一种基于脑机接口与自动驾驶技术的智能轮椅控制方法,包括以下步骤:根据网络摄像头获取当前图片对障碍物实现定位;障碍物信息产生候选目的地和用于路径规划的航迹点;对轮椅进行自定位;用户通过脑机接口选择目的地;将轮椅当前的位置作为起点,用户选择的目的地作为终点,结合航迹点规划最优路径;计算轮椅当前位置与最优路径的位置差作为PID路径跟踪算法的反馈;PID路径跟踪算法计算出参考角速度和线速度并入到PID运动控制器,并将里程数据转化为当前的角速度和线速度信息作为PID运动控制器的反馈,实时控制轮椅行驶至目的地。该智能轮椅控制方法,极大程度地减轻用户的精神负担,且能适应多变的环境,提高了重症瘫痪病人的生活自理能力。

Description

一种基于脑机接口与自动驾驶技术的智能轮椅控制方法
技术领域
本发明涉及脑机接口应用研究及人工智能领域,特别涉及一种基于脑机接口与自动驾驶技术的智能轮椅控制方法。
背景技术
世界各地有数以百万计的残疾人由于患有运动功能障碍从而丧失了运动功能。
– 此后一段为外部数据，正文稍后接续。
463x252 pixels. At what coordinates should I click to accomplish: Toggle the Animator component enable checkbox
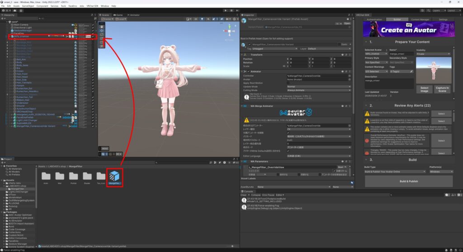click(248, 71)
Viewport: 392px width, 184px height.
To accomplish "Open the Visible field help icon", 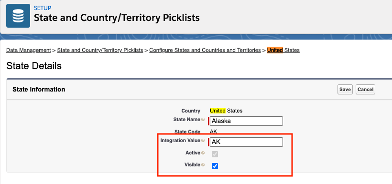I will point(203,165).
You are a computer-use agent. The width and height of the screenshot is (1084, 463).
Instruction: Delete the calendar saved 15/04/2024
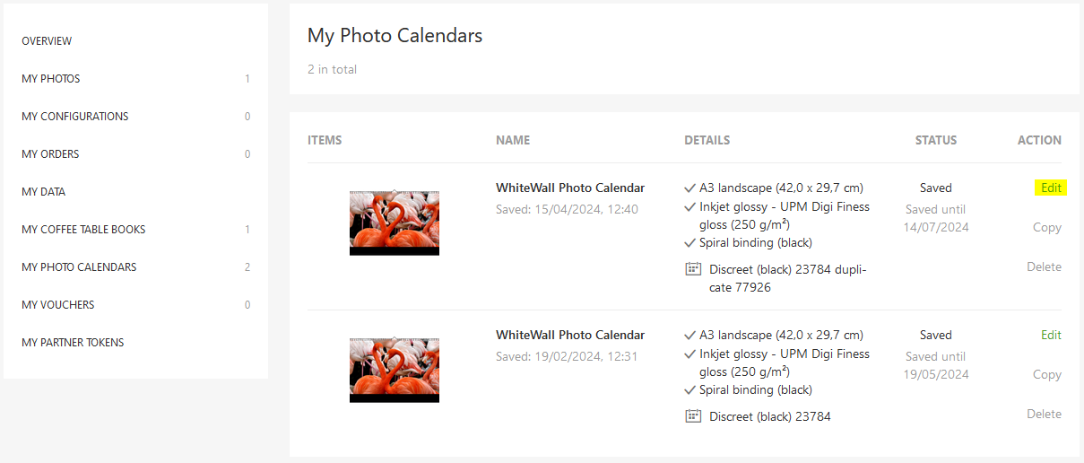(1044, 267)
其中成千上万人的日常生活需要依赖电动轮椅。但是仍有一部分丧失运动功能的人不能操控传统的电动轮椅,有以下两个方面的原因:(1) 他们不能通过传统的接口(如轮椅的控制杆)控制这类轮椅;(2)他们被认为没有能力安全地控制这类轮椅。
随着人工智能技术的高速发展,越来越多的研究成果被应用于辅助此类人群运动功能,从而提高他们的生活质量。其中,基于神经信号的脑机接口(brain computer interface,BCI)作为一种人机交互方式发展尤为迅速,也是近年来脑功能研究的热点课题。但是,脑机接口作为一种新的交互方式来控制电动轮椅也面临着新的挑战:通过脑机接口准确地表达人的意图需要高度集中精神。因此,如果通过脑机接口直接控制轮椅行驶,会给残疾人产生巨大的精神负担。此外,由于脑信号不稳定,我们当前无法通过现有技术获得像轮椅控制杆同样的信息传输率,并且很难达到像控制操纵杆所能达到的操控能力。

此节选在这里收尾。